In the last two chapters of the book Professor Larkin applies his methodology to specific passages of Scripture and themes. Normative guidelines are given to help the reader apply to practical issues the principles which the author has elucidated from his theoretical framework. If a person agrees with the theory propounded, then the application follows logically and consistently. This is a thorough treatment of many critical themes, and this book will provide one answer to many evangelicals who are confused by the issues related to the culture of biblical times and to how the Bible can be applied rationally and faithfully to our current cultural scene.

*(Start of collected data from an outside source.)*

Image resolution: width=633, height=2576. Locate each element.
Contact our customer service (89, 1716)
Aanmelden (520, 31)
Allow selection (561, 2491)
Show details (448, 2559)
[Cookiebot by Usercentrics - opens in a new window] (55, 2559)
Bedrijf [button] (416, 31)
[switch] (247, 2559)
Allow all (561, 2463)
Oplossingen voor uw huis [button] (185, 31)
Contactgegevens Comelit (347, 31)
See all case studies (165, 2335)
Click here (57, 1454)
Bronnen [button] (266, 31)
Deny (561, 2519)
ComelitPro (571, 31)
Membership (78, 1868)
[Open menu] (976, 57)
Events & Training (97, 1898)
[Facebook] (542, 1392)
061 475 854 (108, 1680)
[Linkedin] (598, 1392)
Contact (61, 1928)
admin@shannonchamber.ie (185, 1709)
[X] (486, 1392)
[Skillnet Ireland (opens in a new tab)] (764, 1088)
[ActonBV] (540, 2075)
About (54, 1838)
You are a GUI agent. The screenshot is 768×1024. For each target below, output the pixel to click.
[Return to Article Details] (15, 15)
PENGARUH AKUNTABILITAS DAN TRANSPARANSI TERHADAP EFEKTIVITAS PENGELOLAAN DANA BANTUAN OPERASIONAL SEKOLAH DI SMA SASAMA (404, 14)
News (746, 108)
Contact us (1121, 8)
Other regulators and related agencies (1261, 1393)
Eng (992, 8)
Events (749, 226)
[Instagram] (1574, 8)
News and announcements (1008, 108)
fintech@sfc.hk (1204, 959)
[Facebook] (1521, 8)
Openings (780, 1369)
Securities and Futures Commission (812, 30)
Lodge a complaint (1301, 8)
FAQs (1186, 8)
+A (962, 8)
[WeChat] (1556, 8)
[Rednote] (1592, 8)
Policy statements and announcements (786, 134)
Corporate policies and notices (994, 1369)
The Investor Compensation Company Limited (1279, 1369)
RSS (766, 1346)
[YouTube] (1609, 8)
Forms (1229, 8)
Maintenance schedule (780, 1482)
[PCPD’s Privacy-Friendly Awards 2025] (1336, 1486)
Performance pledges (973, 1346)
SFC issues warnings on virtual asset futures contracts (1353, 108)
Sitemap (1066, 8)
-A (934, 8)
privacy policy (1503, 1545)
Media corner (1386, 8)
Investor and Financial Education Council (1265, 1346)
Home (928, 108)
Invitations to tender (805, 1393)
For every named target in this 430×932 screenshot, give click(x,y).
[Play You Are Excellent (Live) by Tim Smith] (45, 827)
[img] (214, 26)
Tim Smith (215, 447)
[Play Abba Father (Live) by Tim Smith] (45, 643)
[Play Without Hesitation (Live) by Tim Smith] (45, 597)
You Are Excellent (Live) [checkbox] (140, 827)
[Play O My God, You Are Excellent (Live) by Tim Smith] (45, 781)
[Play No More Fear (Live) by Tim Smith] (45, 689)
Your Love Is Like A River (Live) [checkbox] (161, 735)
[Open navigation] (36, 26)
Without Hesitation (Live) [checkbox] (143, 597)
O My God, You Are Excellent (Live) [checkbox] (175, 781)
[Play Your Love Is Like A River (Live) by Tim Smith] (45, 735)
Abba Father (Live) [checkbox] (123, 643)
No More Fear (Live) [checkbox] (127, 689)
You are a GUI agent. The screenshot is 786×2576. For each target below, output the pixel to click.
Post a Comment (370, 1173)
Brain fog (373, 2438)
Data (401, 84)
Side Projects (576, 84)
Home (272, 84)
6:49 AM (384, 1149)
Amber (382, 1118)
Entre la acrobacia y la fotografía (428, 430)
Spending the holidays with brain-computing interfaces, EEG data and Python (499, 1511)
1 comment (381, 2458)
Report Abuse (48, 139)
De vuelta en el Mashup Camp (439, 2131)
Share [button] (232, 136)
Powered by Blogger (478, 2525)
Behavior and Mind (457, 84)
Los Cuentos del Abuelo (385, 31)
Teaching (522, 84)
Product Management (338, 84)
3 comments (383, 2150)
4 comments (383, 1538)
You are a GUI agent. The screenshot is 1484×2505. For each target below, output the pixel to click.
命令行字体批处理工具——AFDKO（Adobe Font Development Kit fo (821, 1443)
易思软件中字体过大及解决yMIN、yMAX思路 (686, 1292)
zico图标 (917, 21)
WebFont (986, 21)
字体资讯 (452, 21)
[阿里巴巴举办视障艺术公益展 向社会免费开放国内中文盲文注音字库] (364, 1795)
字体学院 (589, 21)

As I read through this fine, irenic volume, I was frustrated occasionally by the author’s organizational principle—to separate his historical material, particularly that of the evangelical writers, from his later, more interpretative chapters. As he approved or criticized fellow scholars, I was always wishing for examples to illustrate what he meant. Larkin usually stated a theory and left me guessing as to what this meant practically. If he could have included more of this evaluation of his colleagues with his own interpretation, it would have helped me immensely to understand precisely where and how he differs from his colleagues.

Larkin is a competent scholar of the biblical text and understands biblical languages and the European languages used in critical biblical scholarship. This book would be even better and have less rigid interpretations if he also had in-depth experience with contrast—American cultures and non-European languages. It is significant to point out that he differs most markedly from Bible translators (I also am one of these) having this background, whether they have been associated with the American Bible Society (Nida, Kraft, Taber, etc.) or with the Summer Institute of Linguistics. His background is limited for writing this encompassing type of book that demands much more serious interdisciplinary interaction with all aspects of meaning and culture.

This leads the author to support his conclusions by referring to scholars who, while their opinions may agree with his, are hardly the most reliable primary-source people for the subject discussed. It also leads to some over-interpretation out of context from quotations from other authors. In claiming that Eugene Nida believes that ‘the Hebrew dbr word group points to event as the medium for biblical revelation’ (p. 23), he does not note that Nida also says that it refers to word or speech.

The author rightly seeks to magnify Scripture as the authoritative Word of God. But does the Bible really speak to the many topics which he brings under his purview? Can we conclude as assuredly as the author that Scripture speaks to the theory of meaning we must adopt and that it is indeed the ‘traditional sign theory’? Other evidence might suggest that the Bible is congenial to several approaches.

He also postulates, as if it were a biblical statment, that ‘form and meaning are both to be taken as norms unless Scripture indicates otherwise’ (p. 314). Might it be more appropriate to deal with specific examples as they arise? In view of the long discussions on relations of form and meaning, it is strange that the author does not deal with Jesus’ command to wash feet. He quotes McQuilkin’s view on this at one point in the text, but that instance counters his thesis by changing a seeming authoritative command to meet the needs of the context (p. 123).

This is a demanding book to read and forces the reader to interact with many subjects. I was disappointed that Professor Larkin tries to tie down every loose end, to make the Bible speak to every conceivable linguistic and cultural option, and never to confess that some problems might have a ‘both—and’ answer. It is necessary to bring biblical hermeneutics to bear not only on relatively small cultural problems, but also on the ‘life-and-death’ issues of our current society which he never mentions—abortion, nuclear proliferation, euthanasia, genetic engineering, poverty, injustice and materialism.